Population often determines the need for rail. Here, geography trumps population. The Malahat and Colwood exit are "pinch points." One rail line can handle the traffic of many highway lanes. It's time to bring the E&N into its full capability.
Better make that an SEIUnACORN because those wonderful subsidies will be paying the union ransom for generations.
Railroads have been in this country since 1829 - you would think they could pay their own way by now.
Canada’s freight railroads are immensly profitable. They efficiently meet a marketplace demand. They have nothing to do with Willie’s social engineering fantasies.
cant we all just ride the subway?
Freight is the most efficient use of rail in this country as well.
I don't have any problem with freight lines, especially ones that are immensely profitable because they can pay for their own expansion.
Railroads have been in this country since 1829 - you would think they could pay their own way by now.
But I doubt if many knee-jerk naysayers will bother to notice that the article is about Canadian rail service.
;^)
Private enterprise (aka Capitalism) brought this country together, not taxpayer subsidies. Once the railroads stopped making money, the owners found other things to do.
Private enterprise (aka Capitalism) brought this country together, not taxpayer subsidies. Once the railroads stopped making money, the owners found other things to do.
Incorrect.
Construction of the original transcontinental railroads was heavily subsidized with massive government land grants.
Actually, I did notice. The Canadians can subsidize whatever the heck they want. I did assume you had some sort of point for Americans by posting in a forum that is read primarily by Americans. If not, please let me know what your intent was by posting this article.
The transcontinental railroad construction was accompanied by governmental fraud, waste and abuse on a scale that was unknown in this country until that time.
Passenger rail is for the masses not the elitists.
The left want to pack us like sardines into cheap tin cans in the name of ‘saving’ the environment while the ‘enlightened’ ones ride the empty freeways on their way to world saving NGO meetings on empty freeways.
Willie Green - Incorrect. Construction of the original transcontinental railroads was heavily subsidized with massive government land grants.
Professor Schweikert addressed this in his book, A Patriot's History of the United States.
Perhaps he would be kind enough to weigh-in on the subject. Incidently, Willie failed to address SZonian's charge that the owner's dropped rail once the profits fell.
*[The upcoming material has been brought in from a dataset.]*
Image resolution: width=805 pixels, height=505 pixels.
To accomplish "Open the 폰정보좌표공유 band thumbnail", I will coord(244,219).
Huge blocks of land were given away to motivate construction; in turn, the government would receive bargain rates to ship the mail, soldiers, military equipment and other cargo.
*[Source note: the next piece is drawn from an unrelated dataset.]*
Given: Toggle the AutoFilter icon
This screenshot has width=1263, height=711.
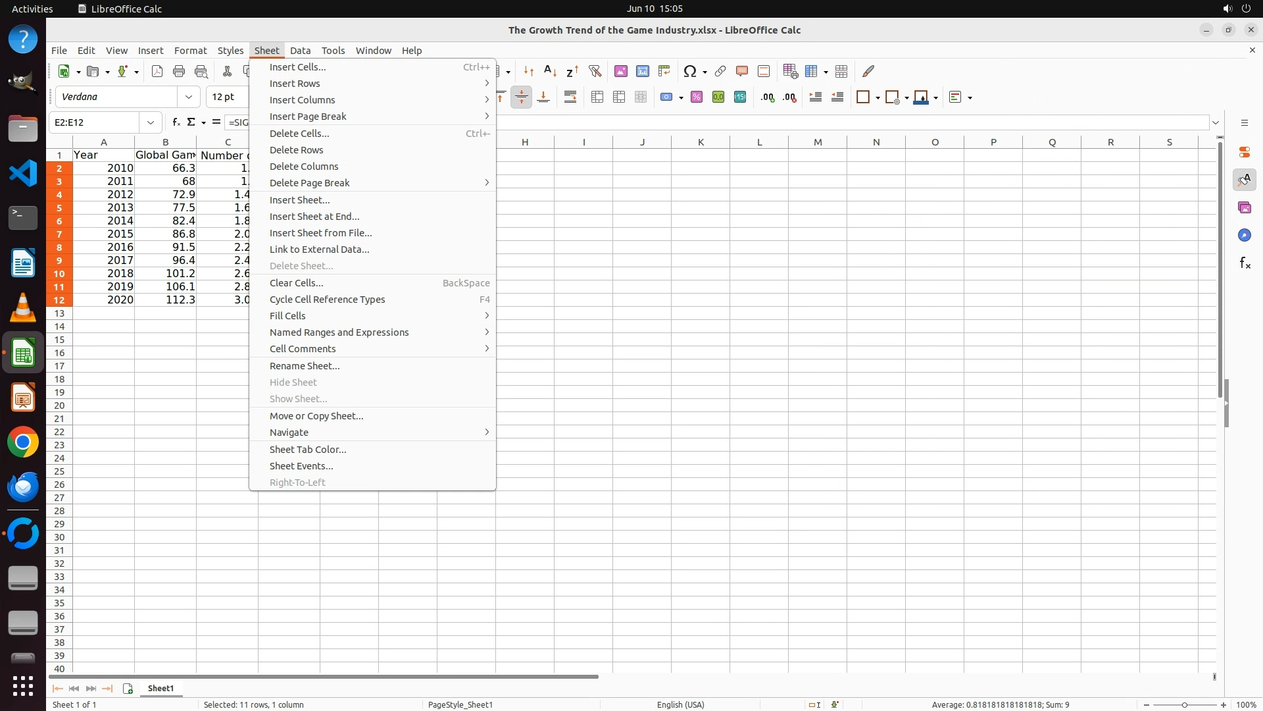Looking at the screenshot, I should [x=595, y=71].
Quid pro quo. Nothing was given for "free". The gov't expected something in return for their "subsidies" and the RR's bore the expense.
Quid pro quo. Nothing was given for "free".So subsidized discount fares for government freight, postal union employees and military personnel is "quid pro quo"???
That doesn't sound very "conservative" to me...
but if that's the "spin" you want to put on your argument, that's fine by me.
I guess it must also be "quid pro quo" to offer free/reduced fares to other government workers / public school/university teachers to ride light rail, too. Right???